Most artists who survive by art are making minimum wage grinding out graphics and designs for like, edges of price-tag-holders on magazine racks at drug-store checkouts and the other millions of tiny details that go into making our world deliberate-looking and designed, and most of those kinds of artists are working contract/gig work and aren't even full-time employees and have no benefits or safety nets. Employers hate paying artists, there's a very real stigma and aversion to paying people for creativity and most companies choose either outsourcing small projects at a time, or more and more choosing to just use AI.
A graphic designer can make a logo that redefines a global company's image and helps launch a multi-billion dollar venture, and make $200 for it. This is why there's a very real need to fund art unless we want to hand it over to AI entirely and just let the world dissolve into mediocrity and soullessness.
Yeah, but this specific policy, last I checked, is invite-only. That means it's the turtleneck guys, or more likely the Celtic fine art equivalent, not gig work graphic designers.
Unless said graphic designer has an in with someone in charge of sending the invites, anyway. Which is another issue with doing it that way.
(It's a good thing to point out in general, though)
That means it’s the turtleneck guys, or more likely the Celtic fine art equivalent, not gig work graphic designers.
And? That's fine. The country wants to boost their artistic culture, it has to start somewhere. And honestly, despite me holding it up as a picture of stereotypes, even those "cultural" artists rarely see any measure of actual success despite trying their whole lives to gain some kind of social connection to an art market. Again, this is a matter of deciding if we want art in our lives and where that goal is going to begin.

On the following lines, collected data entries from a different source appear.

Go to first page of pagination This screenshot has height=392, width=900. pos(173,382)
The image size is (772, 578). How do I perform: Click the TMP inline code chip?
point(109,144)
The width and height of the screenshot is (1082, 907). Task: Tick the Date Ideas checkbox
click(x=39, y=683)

If celtic sculptors and "art lifestylers" get a UBI, that's great. It just means the struggling graphic artist is a little closer to also finding some level of support, and the closer the struggling graphic artist gets to social respect and support, the closer YOU get to a broad-scale safety net.

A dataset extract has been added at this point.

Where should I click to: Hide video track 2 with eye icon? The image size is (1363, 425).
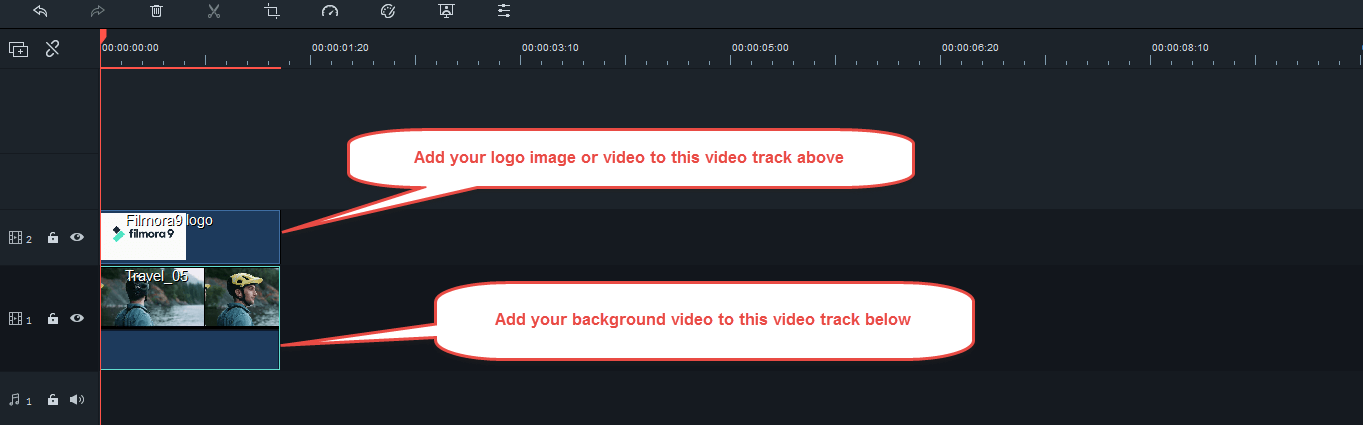(x=77, y=238)
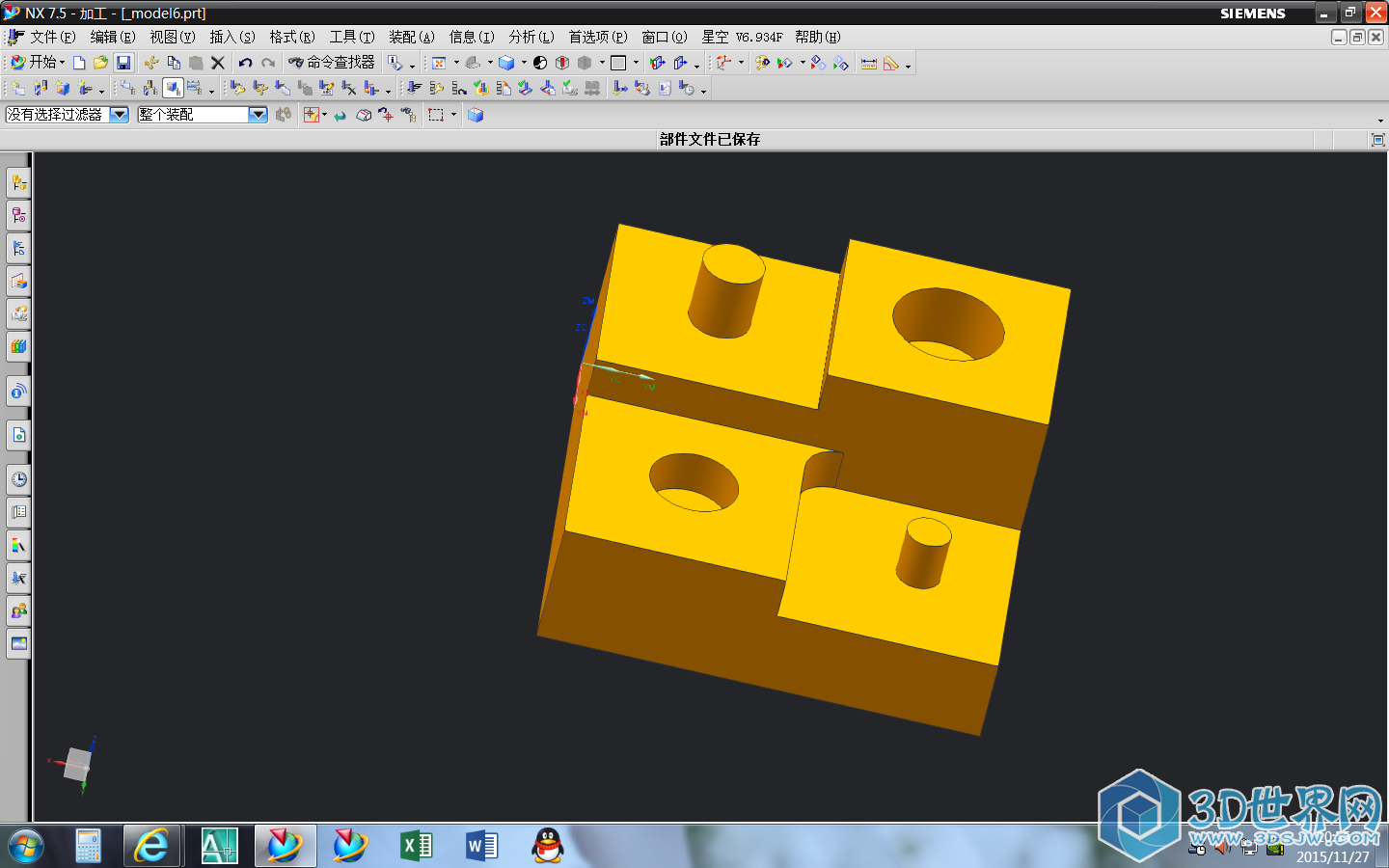Image resolution: width=1389 pixels, height=868 pixels.
Task: Toggle the shaded rendering style cube
Action: [x=506, y=63]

I just will never shit on efforts to socialize our vast resources as a species, at least not until the last billionaire is made into mulch.

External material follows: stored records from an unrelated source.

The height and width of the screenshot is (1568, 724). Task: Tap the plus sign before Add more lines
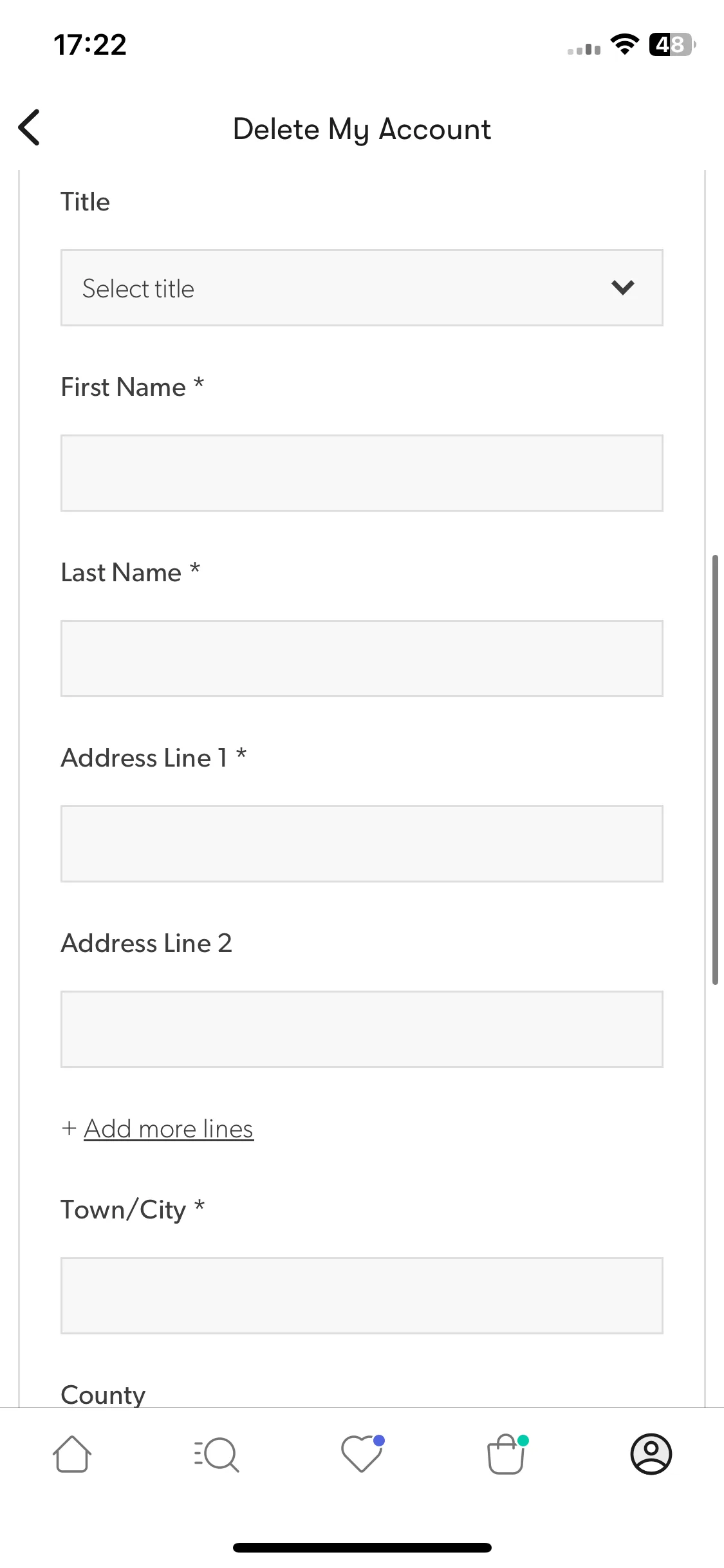(x=69, y=1128)
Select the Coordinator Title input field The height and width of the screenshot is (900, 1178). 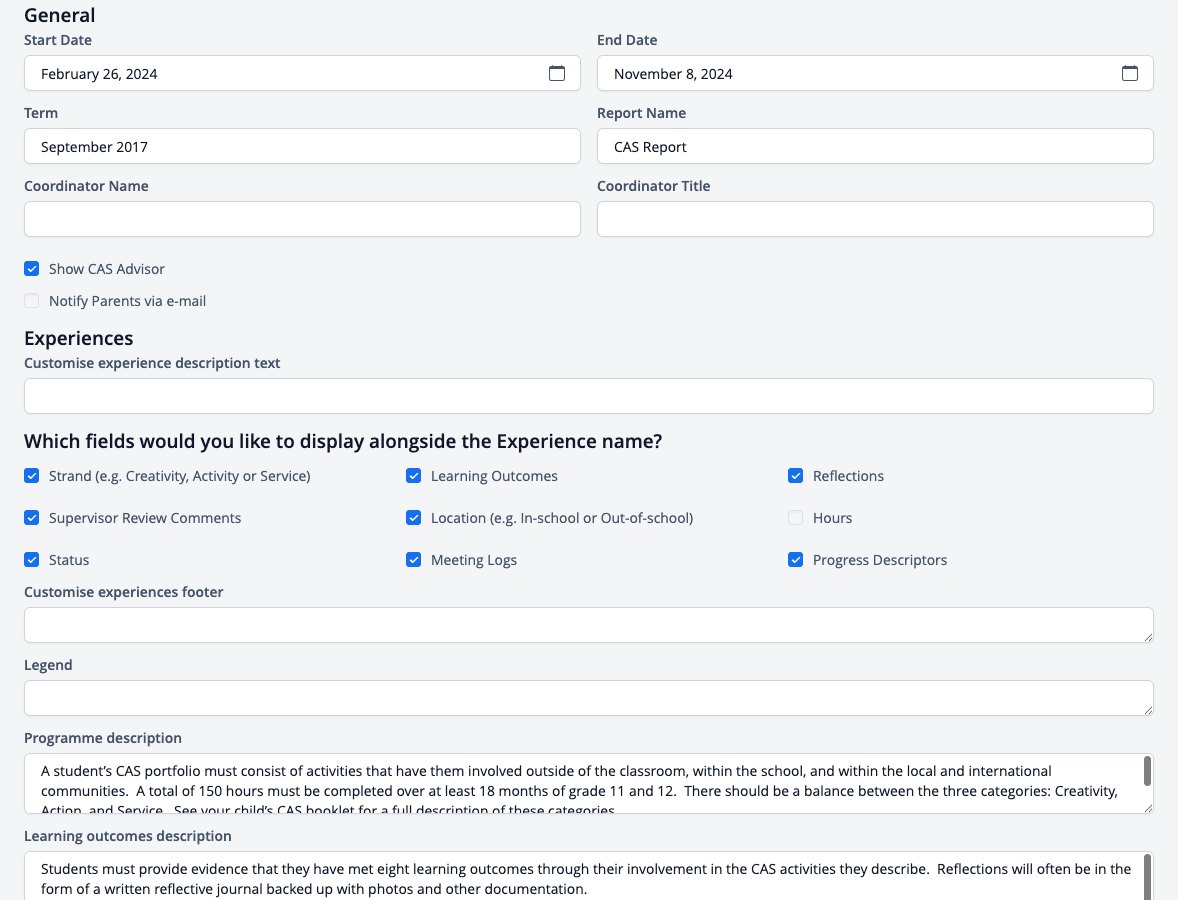tap(875, 219)
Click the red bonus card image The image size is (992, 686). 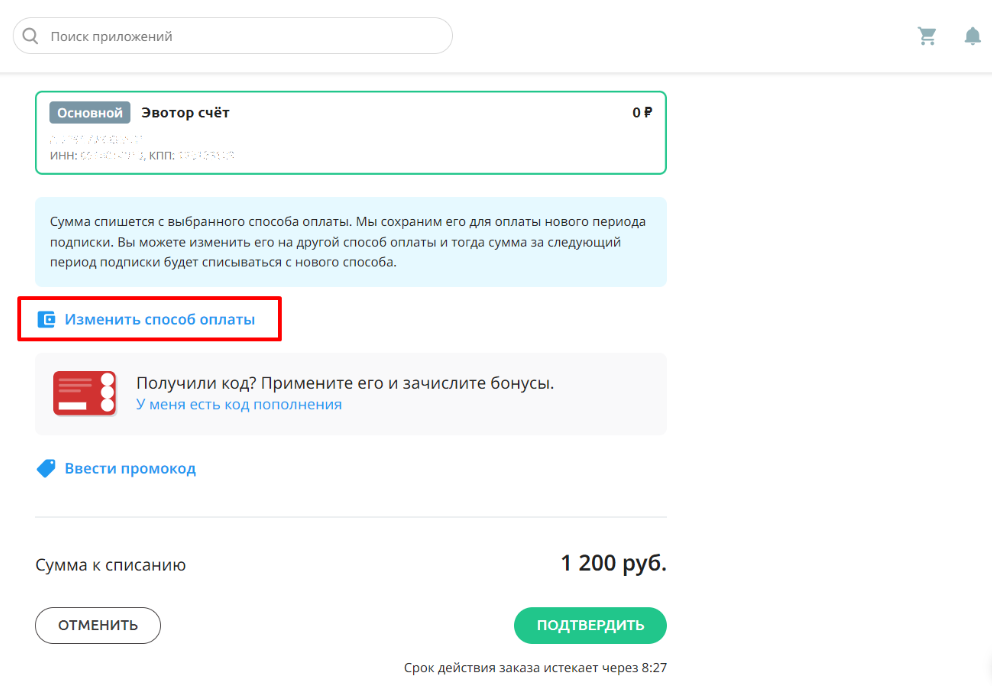84,393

325 euros per week, says the article.
About as much as I made on my best weeks doing art professionally for close to 10 years, despite having won awards and secured collectors around the world.
I worked harder than I ever had in my life to keep that business running, and eventually closed shop because it's too much work for too little pay or respect.
Ironic since I'm quite sure most of the sock-puppets and astroturfers baiting this post and whinging about "factory workers" are literal kids who have never actually worked a day in their life.
Didn’t they already do this like a year ago? And the year before that?
They were trialing it, yeah, turned out to be successful so they're permanizing it
It's almost like artistic endeavours take time to be valued in their entirety. Years, decades, centuries sometimes. And the number crunchers just don't want to give it a chance because it isn't a good ROI for this quarter or period.